I work with a lot of Windows servers. This means connecting to a VPN and then mounting a share via Samba (SMB). Alas, Keychain won’t autofill saved passwords for Windows servers where the username is prefixed with a domain, like auth\stephanieleary.
The current best practice for managing lots of these shares is, from what I can tell from hours and hours of Googling and consulting an Apple training rep:
- Create an alias once you’re connected to the share.
- Delete any previously saved passwords you have in Keychain for that server.
- Reconnect to the alias and have Keychain save THAT password.
But even this does not work reliably. As you can imagine, once you start working with four or five of these things, it becomes challenging to remember the appropriate combination of VPN, server/share, domain\username, and password.
Today, after YEARS of struggling (intermittently) with this, I finally remembered something: you can save usernames in the connection string. And — this I knew — you can save connection strings as favorite servers in the Finder’s Go → Connect to Server window.
UNIX geeks are probably laughing at me right now.
One more quick search confirmed that I can save not only the username, but also that pesky domain prefix and, yes, the password too. Here’s the syntax:
(From a tip on the invaluable Mac OS X Hints site.)
This is nowhere near as secure as Keychain, since it makes the password visible to anyone who sits down at the computer and opens up the Connect to Server window. For my purposes, that’s OK — no one else uses my laptop. This just goes on the list of passwords I’ll have to reset if the laptop is ever lost or stolen. And my list of connections wasn’t secure anyway, because I had to save them all in a text file that I could pull up every time I needed to switch servers.

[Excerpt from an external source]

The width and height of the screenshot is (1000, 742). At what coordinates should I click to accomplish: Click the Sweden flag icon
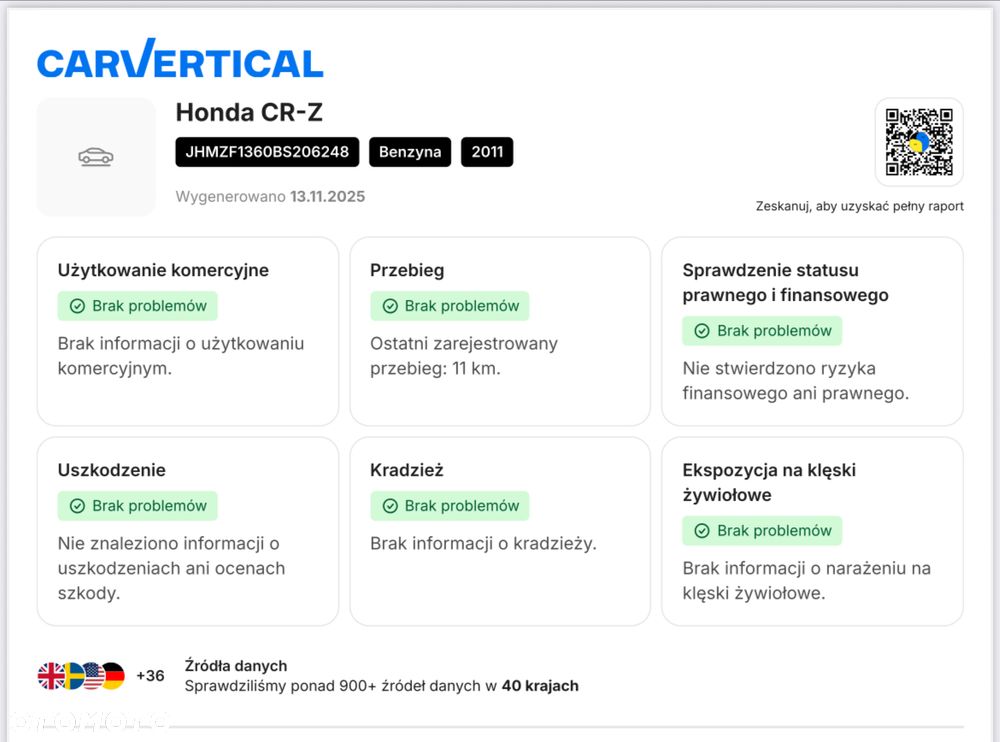click(x=72, y=676)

Thanks for the tip. I’ve been looking for confirmation that this is a “feature” of OS X.
Philip Keller says
In fact, I found you can get Keychain to remember the password reliably. In the “best practice” steps that you gave (thank you!), add a step 0, derived from your technique (thanks again!):
0. “Connect to Server” > smb://domain;username@server/share
To start with a clean slate, you should probably open Keychain Access and delete the network passwords for the server. (step -1)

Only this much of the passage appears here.